A review by a professor on behalf of the BBC Trust has looked at the organisation’s coverage of science and found it wanting.
Professor Steve Jones, head of content research at Imperial College London, believes that the BBC takes an over rigid view of scientific coverage and “gives undue attention to marginal opinion”. Examples include climate change and the safety of the MMR vaccine. There’s also too narrow a range of sources for stories and a tendency to react rather than be proactive, Jones said. There’s too many stories from the South East, too few women presenting scientific programmes.

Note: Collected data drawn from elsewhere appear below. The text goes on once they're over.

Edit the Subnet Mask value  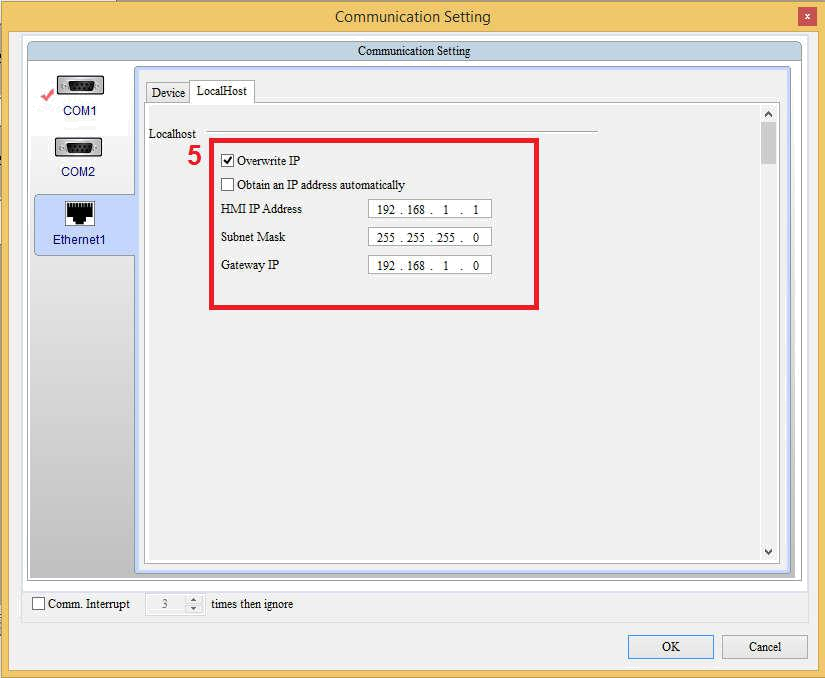(x=429, y=237)
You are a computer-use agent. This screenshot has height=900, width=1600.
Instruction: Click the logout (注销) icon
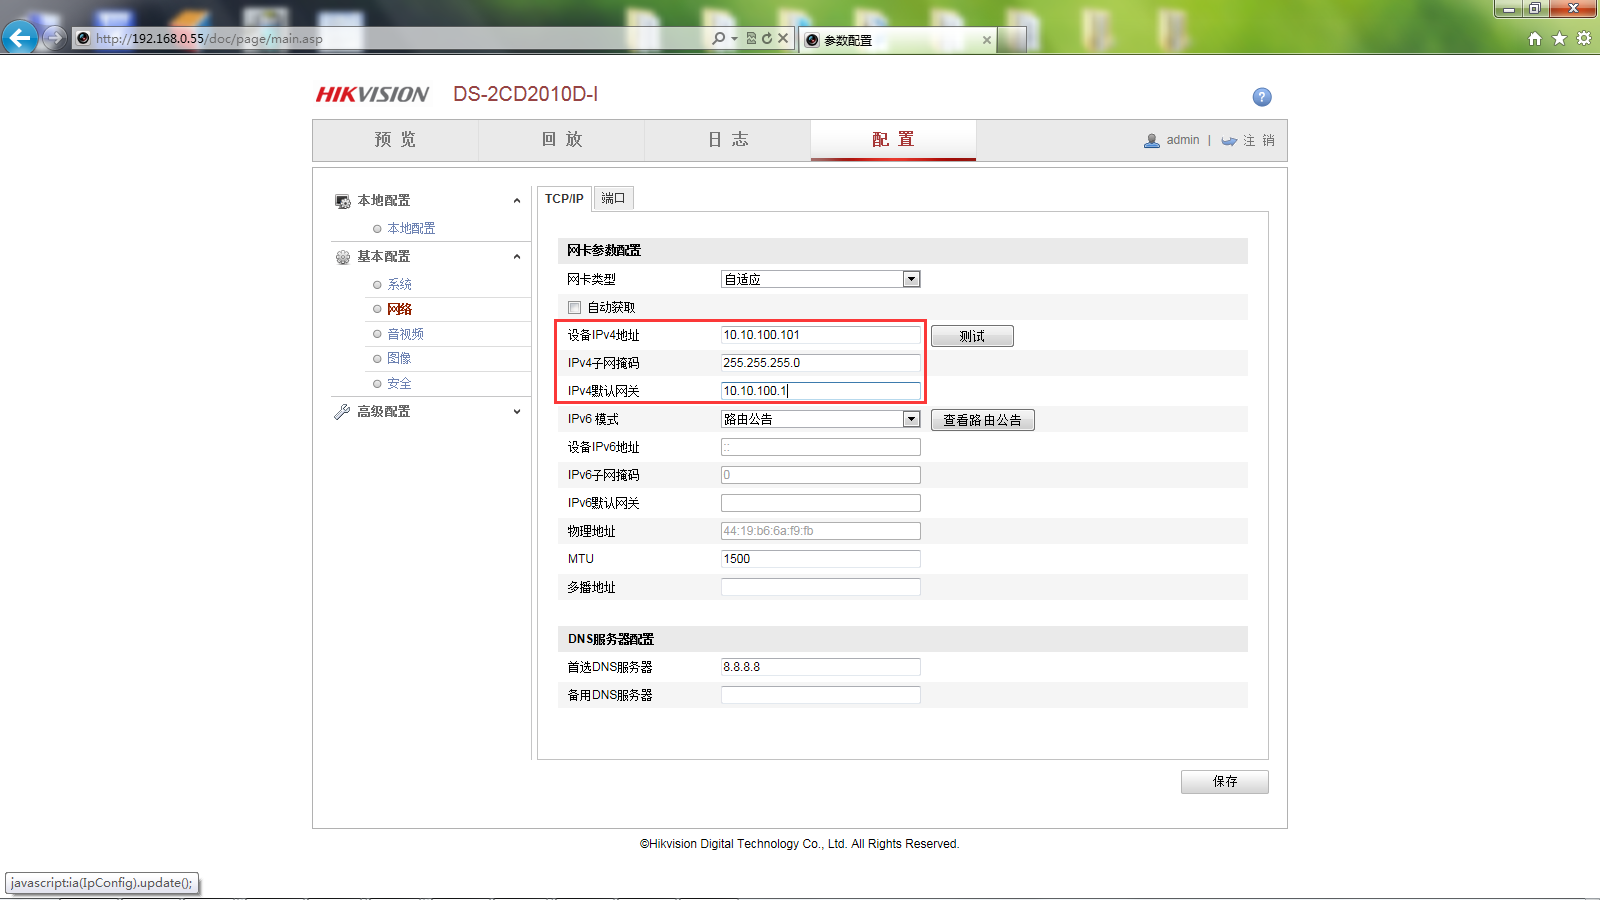tap(1229, 141)
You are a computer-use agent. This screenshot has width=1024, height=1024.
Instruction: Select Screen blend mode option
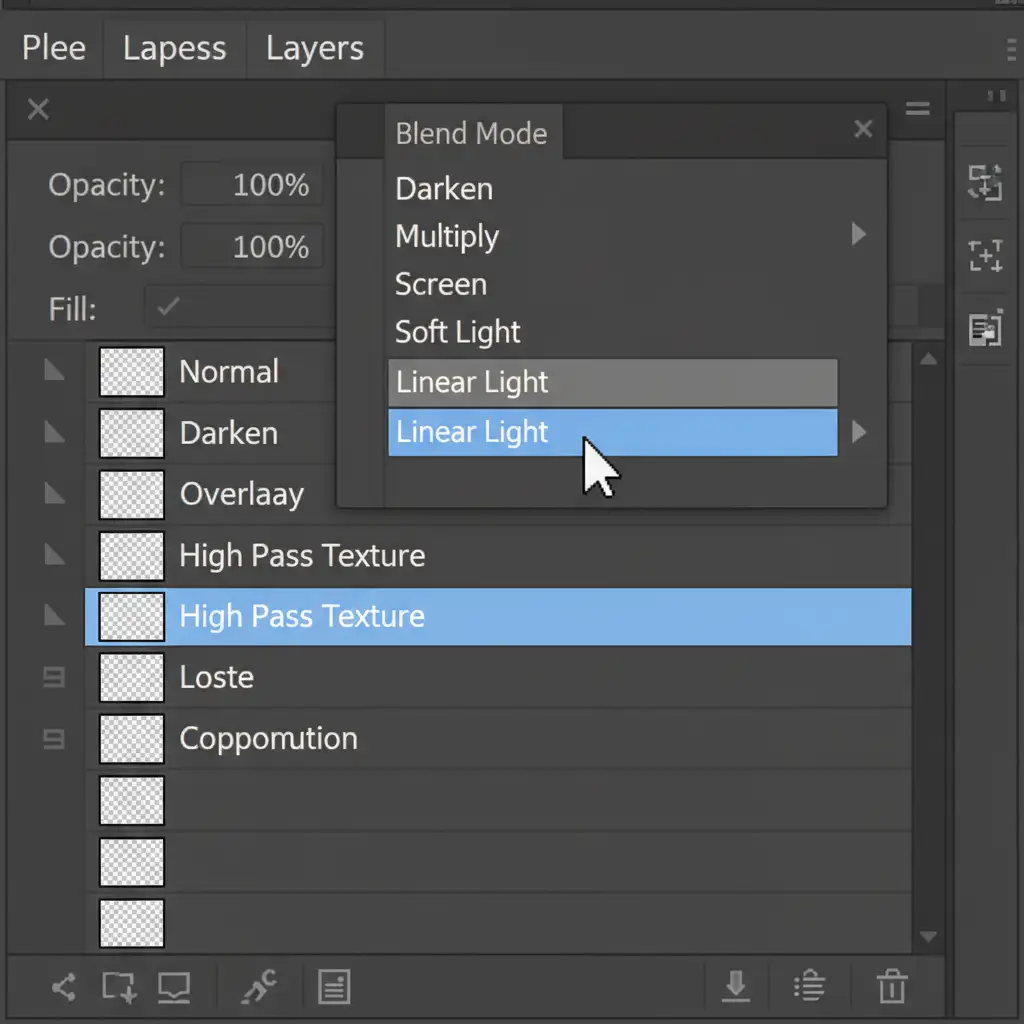441,284
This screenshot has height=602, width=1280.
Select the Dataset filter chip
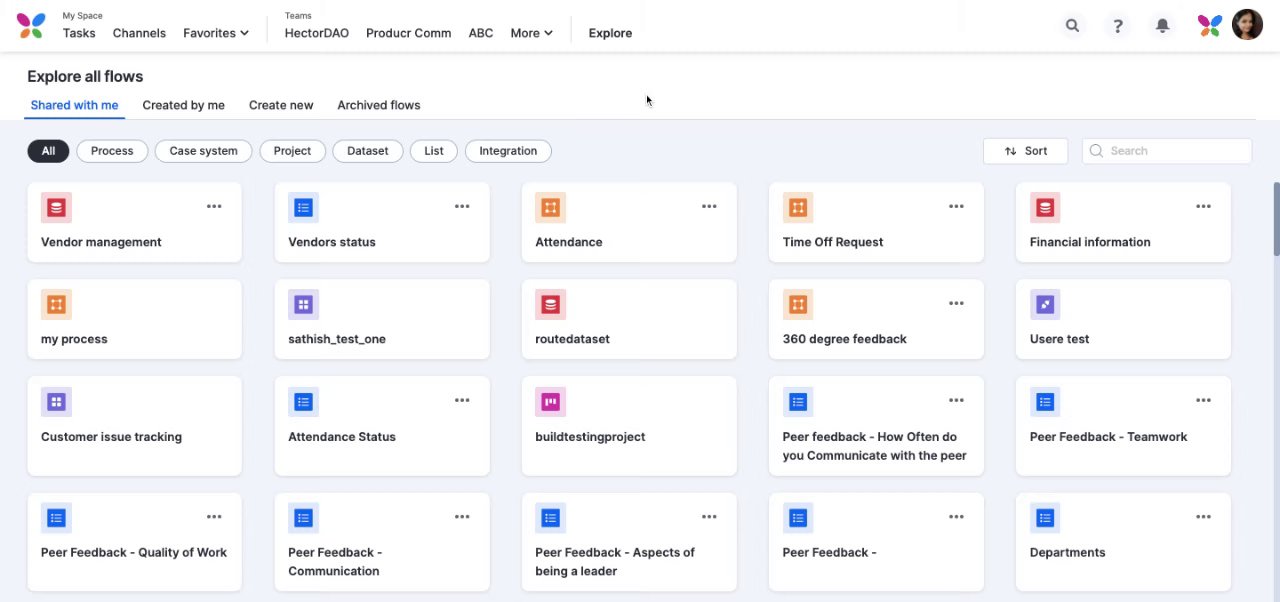coord(367,151)
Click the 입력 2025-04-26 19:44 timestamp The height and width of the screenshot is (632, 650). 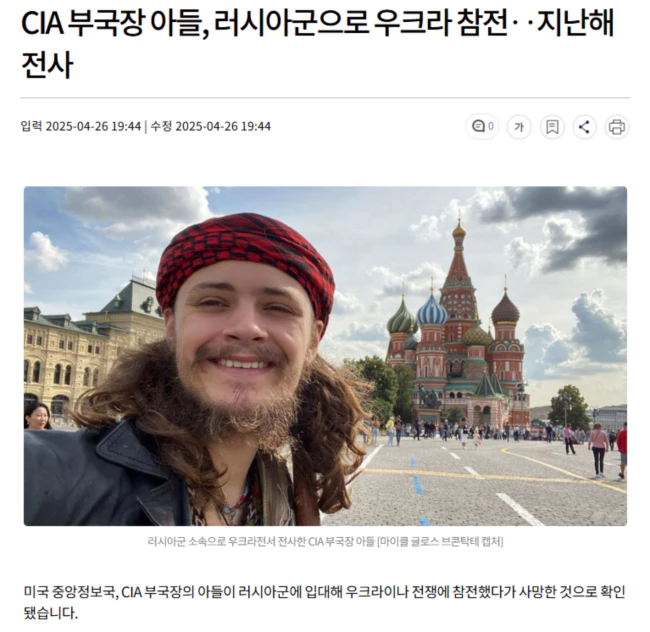tap(81, 126)

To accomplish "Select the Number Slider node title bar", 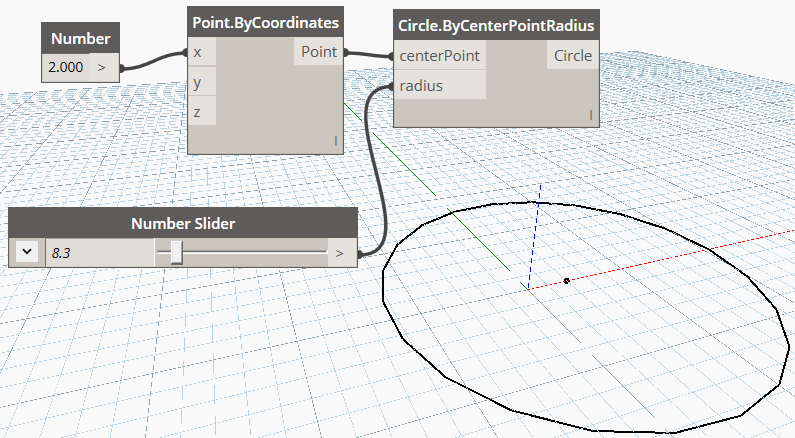I will (x=183, y=223).
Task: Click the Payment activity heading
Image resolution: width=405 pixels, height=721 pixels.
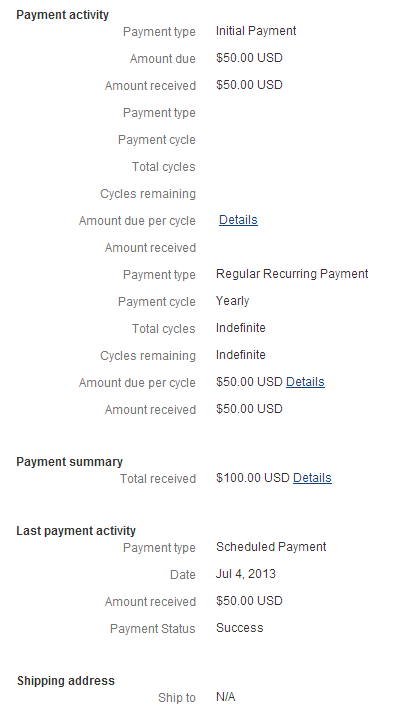Action: point(63,15)
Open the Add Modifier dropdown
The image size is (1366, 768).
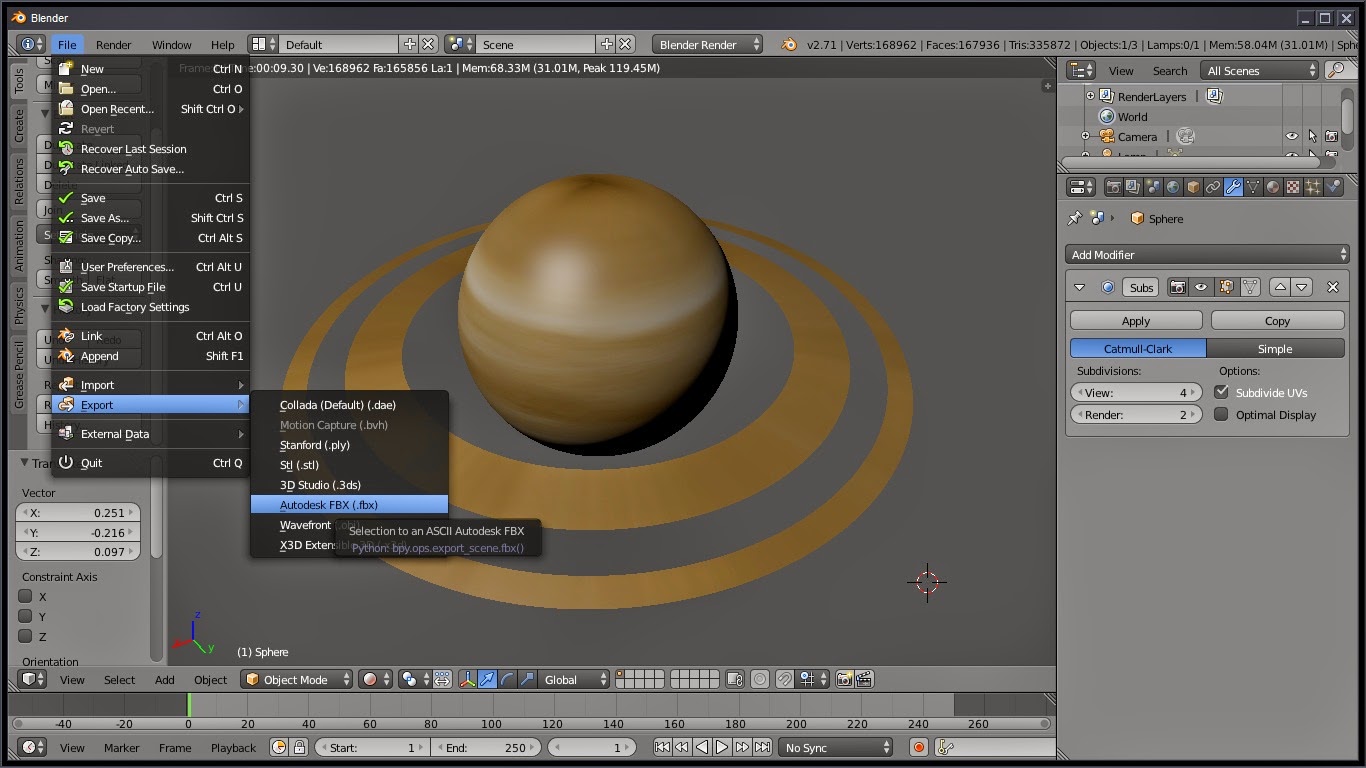pyautogui.click(x=1207, y=254)
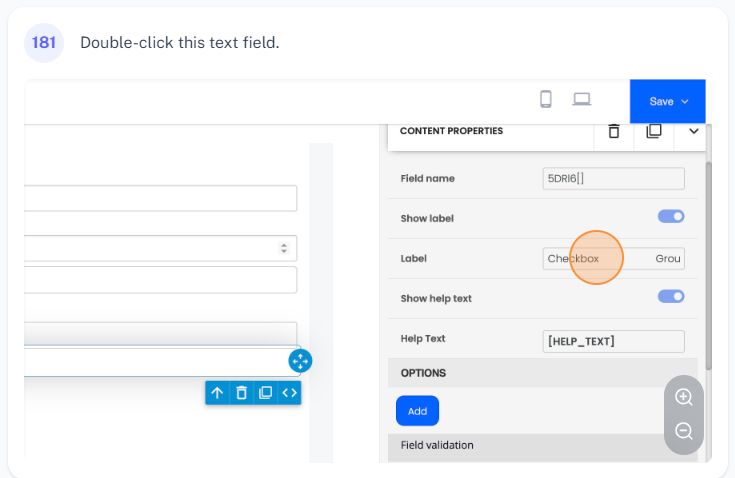Click the zoom in magnifier
Image resolution: width=735 pixels, height=478 pixels.
[684, 397]
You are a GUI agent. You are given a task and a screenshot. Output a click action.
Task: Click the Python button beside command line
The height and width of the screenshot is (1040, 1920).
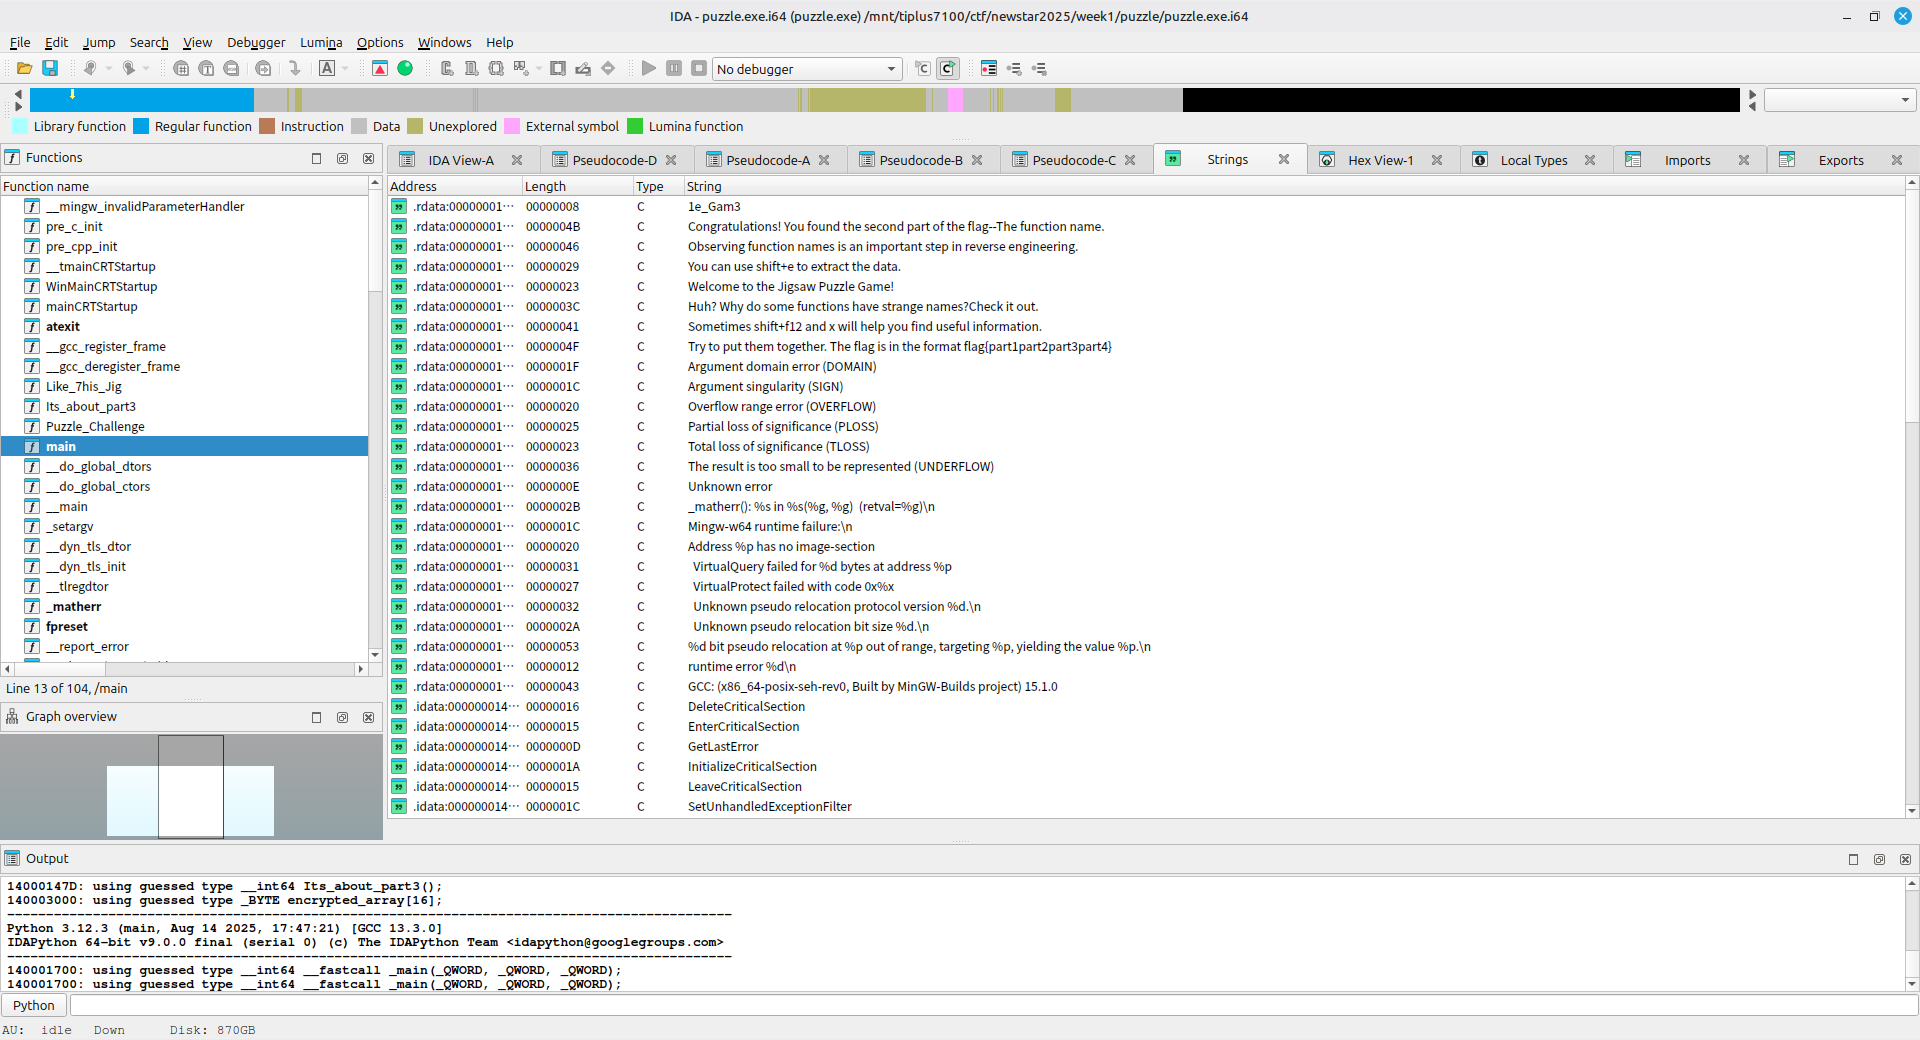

But Connie St Louis, director of City University’s science journalism courses, speaking on this morning’s BBC Radio 4 Today programme, said that one of the problems with the reporting of science is too much prominence to one scientist, making them a little like a priesthood. “There’s not enough scrutiny,” she said. “On no other subject would we have scientists getting away with the statements they make. Whilst there is dissent, very little of that is seen. There are lots of papers that find nothing.”
Lord May, former chief scientific adviser to the UK government agreed the BBC was high quality but well intended and rigid application of guidelines on impartiality give equal weight to opinion rather than sticking to science, too much coverage of astronomy, anthropology, geosciences, ecology and evolution.
We wonder if these learned folk understand how a news desk works. Lots of science coverage comes from Eurakalert, and lots when a news editor screams at a reporter, “There’s coverage about such and such on Google News. We’d better do a story about how many angels dance on the head of a pin.” BBC hacks are also subject to such pressures.
Nature abhors a void – and news editors abhor blank spaces. If there’s space, it has to be filled. University public relation types will, we’ve seen many times, re-release press blurbs, sometimes months after the first release.
Jones, in the report, calls for a BBC science editor to be appointed, and a science board.